Notre rapport au sucre est souvent complexe, et des recherches récentes confirment qu'une véritable dépendance à celui-ci peut exister. Les aliments riches en glucides semblent activer des zones cérébrales similaires à celles touchées par certaines drogues dures.
En effet, nombreux sont ceux qui succombent régulièrement à des douceurs comme des bonbons ou des barres chocolatées. Cette attirance irrépressible soulève la question : sommes-nous accros au sucre ? Cette problématique a été longuement débattue, mais une étude récente réalisée par des chercheurs de l'École de médecine de Harvard vient éclairer la discussion.
Une étude révélatrice sur l'addiction au sucre
Le Dr Belinda Lennerz et son équipe se sont penchés sur la possibilité que le besoin compulsif de consommer des aliments sucrés puisse être considéré comme une addiction, même en l'absence de faim. Pour explorer cette hypothèse, ils ont conçu deux types de milkshakes : l'un comportant des ingrédients à index glycémique élevé, entraînant un pic de sucre rapide, et l'autre avec un index glycémique bas, assurant une élévation modérée.

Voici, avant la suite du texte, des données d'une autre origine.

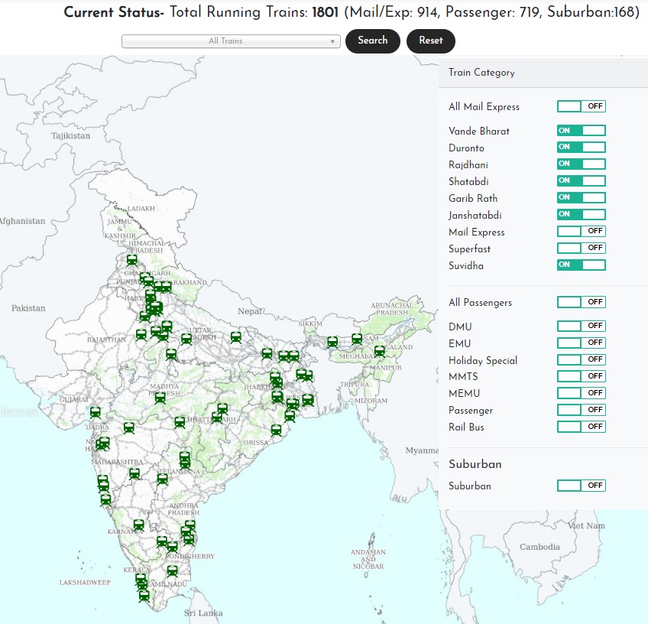Click the train marker in Gujarat
The height and width of the screenshot is (624, 648).
[96, 413]
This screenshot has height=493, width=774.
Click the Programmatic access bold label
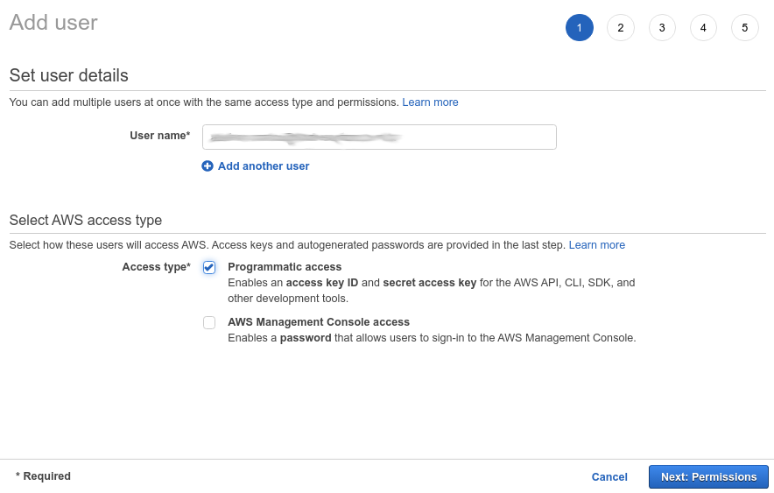tap(285, 267)
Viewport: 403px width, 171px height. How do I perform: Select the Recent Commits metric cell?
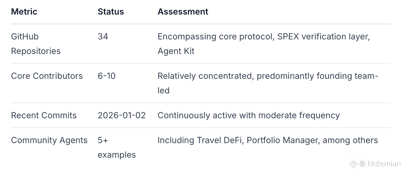pos(44,115)
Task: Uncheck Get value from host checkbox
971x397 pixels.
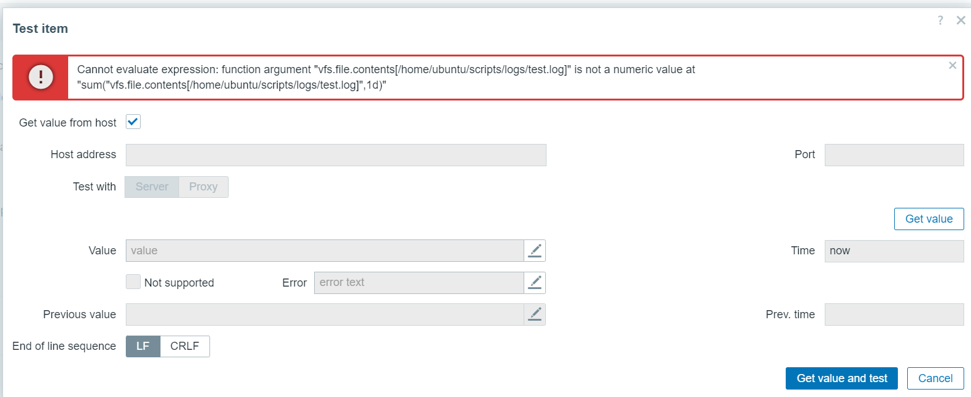Action: [133, 122]
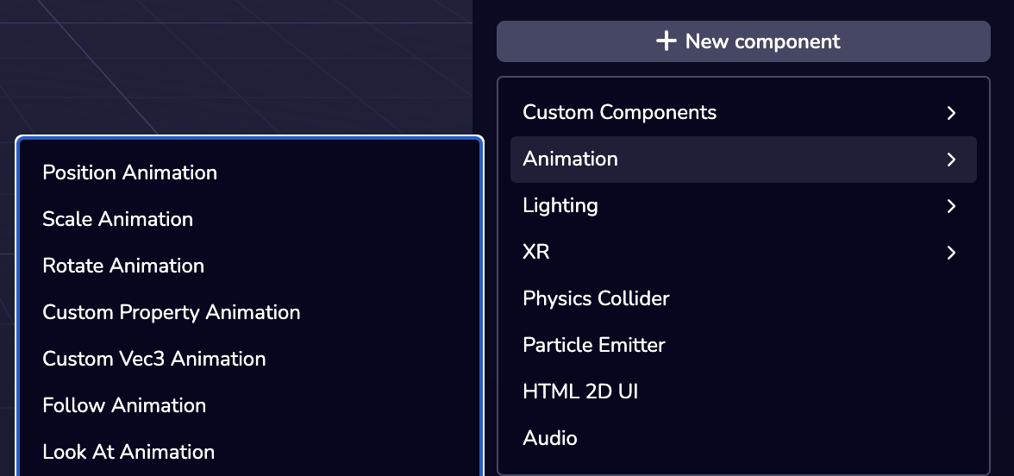Viewport: 1014px width, 476px height.
Task: Select Custom Vec3 Animation
Action: coord(153,359)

Les participants, douze hommes en surpoids, ont consommé ces milkshakes sur plusieurs jours dans un ordre aléatoire. Les résultats ont été probants : quatre heures après ingurgitation du milkshake à IG haut, une faim plus intense a été observée. À l'aide d'une IRM, les chercheurs ont également noté que les boissons très sucrées activaient des zones cérébrales semblables à celles impactées par des substances comme l'héroïne ou la cocaïne.

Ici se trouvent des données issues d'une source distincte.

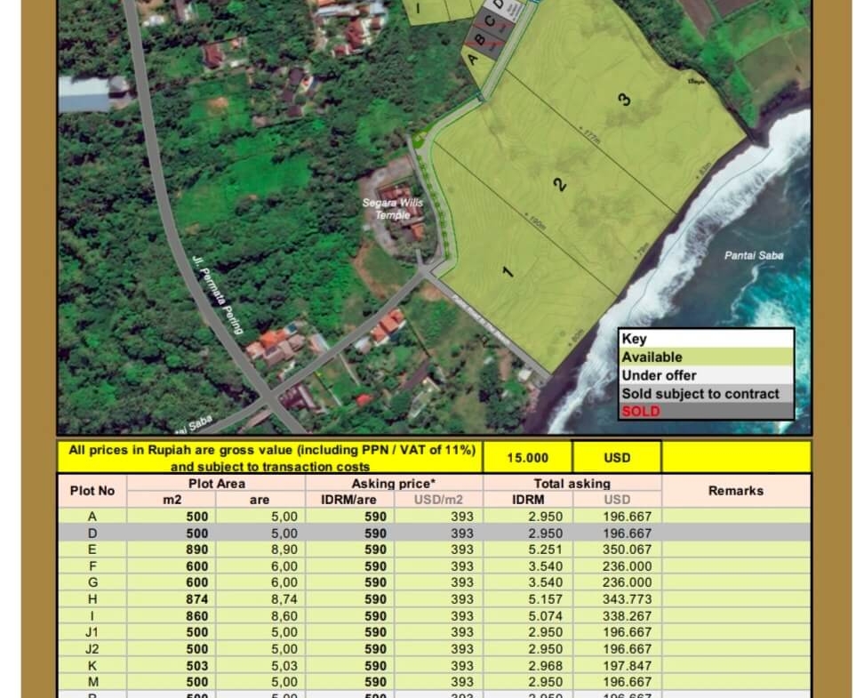Click the Plot Area column header
The image size is (864, 698).
pyautogui.click(x=216, y=483)
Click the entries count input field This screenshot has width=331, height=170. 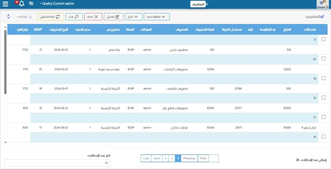[x=57, y=163]
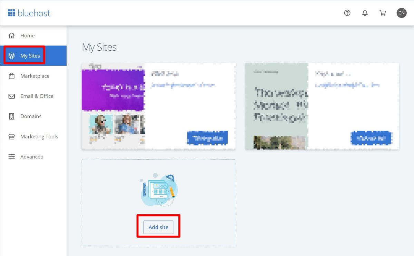This screenshot has height=256, width=414.
Task: Open the Manage Site button on the first card
Action: 207,137
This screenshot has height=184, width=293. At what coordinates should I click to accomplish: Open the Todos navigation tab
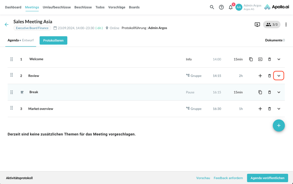point(100,7)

Des conséquences sur notre alimentation
Le Dr Lennerz indique que cette étude ouvre la voie à la reconnaissance de l'addiction au sucre chez certains individus. Elle souligne que, bien que la nourriture soit essentielle, de nombreuses personnes consomment bien au-delà de leurs besoins nutritionnels, parfois au point de vider leur réfrigérateur. Ces constats invitent à repenser nos pratiques diététiques, surtout pour ceux qui rencontrent des difficultés à perdre du poids. Cette découverte met en lumière la nécessité d'une approche plus nuancée de la nutrition.